È finita così, ieri, nell'aula della Camera, dopo una Conferenza dei capigruppo in cui il ministro per i rapporti con il Parlamento Piero Giarda ha appunto ipotizzato la fiducia sugli articoli 10 (incandidabilità), 13 e 14 (penale), fino al 19 (norme di coordinamento). Tra martedì e mercoledì, quindi, la Camera potrebbe approvare il testo. Che negli stessi giorni sarà all'esame dell'Ocse per verificare se contiene "progressi" sul fronte della prescrizione, visto che da tempo Parigi ci chiede termini più adeguati per un'incisiva lotta alla corruzione.
La comunicazione sulla fiducia, attesa da giorni, è giunta dopo che lo stesso governo aveva incassato, nel comitato ristretto della commissione, il «no» unanime a tre modifiche dell'articolo 12, che introduce una stretta senza precedenti per gli incarichi "fuori ruolo" dei magistrati. L'emendamento-Giachetti (dal nome del deputato del Pd che lo ha proposto) è stato confermato dall'aula, senza deroghe per nessuno: né per le toghe in servizio al Quirinale né per quelle prestate al Csm, alla Corte costituzionale o alle Authority.

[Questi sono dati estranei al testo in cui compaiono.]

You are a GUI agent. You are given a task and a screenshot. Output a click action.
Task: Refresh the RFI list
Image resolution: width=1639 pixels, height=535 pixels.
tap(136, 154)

Dunque, niente «norma Iannini», com'era stata battezzata la deroga per le Authority dopo la nomina dell'ex capo del Legislativo della Giustizia, Augusta Iannini, alla Privacy. Nessun magistrato potrà restare "fuori ruolo" per più di 10 anni, con un intervallo di 5, e non percepirà un doppio stipendio. Chi, al momento dell'entrata in vigore della legge, avrà superato il decennio, dovrà rientrare subito nei ranghi della magistratura.
Quanto alla fiducia, il governo deve decidere se estenderla all'incandidabilità, cioè all'articolo 10. Neppure ieri si è trovato un accordo: Pd e Idv chiedono di far scattare l'incandidabilità anche in caso di condanne di primo grado per reati gravi (mafia, terrorismo, corruzione, concussione); Pdl e Udc sono contrari perché «è incostituzionale». È probabile che, alla fine, si torni al testo della commissione, cioè a una delega al governo da esercitare entro sei mesi.

Anche per le norme penali è probabile che si voti il testo della commissione, con o senza fiducia. Ieri Severino, nel comitato ristretto, ha dato parere negativo su tutti gli emendamenti presentati, blindando il testo uscito dalla commissione, cioè la sua stessa mediazione. Il maxiemendamento potrebbe introdurre ritocchi, niente di più. La novità (ammesso che lo sia) è che Pd e Pdl sono d'accordo sull'articolo 319 quater. La nuova «concussione per induzione», quindi, non si tocca: pena ridotta da 12 a 8 anni per il concussore (e perciò prescrizione ridotta da 15 a 10 anni); punibilità anche del concusso (fino a 3 anni) oggi considerato vittima. Con il nuovo reato dovranno fare i conti i magistrati nei processi in corso, tra cui quello Ruby a Silvio Berlusconi e quello sulle aree Falk a Filippo Penati: le ricadute non saranno neutre, anche se nessuno sembra preoccuparsene, neanche l'Anm e il Csm. Fabrizio Cicchitto, comunque, fa sapere che il Pdl «accoglie il testo sulla concussione» ma chiede una «profonda revisione» del «traffico di influenze illecite». Dario Franceschini, invece, si augura che «il governo non cambi una virgola del testo adottato dalla commissione». La mediazione potrebbe prevedere che sulla corruzione la pena torni da 8 a 7 anni, come stabiliva la proposta del governo prima che in commissione fosse approvato un emendamento del Pd, ma che il traffico di influenze illecite resti com'è.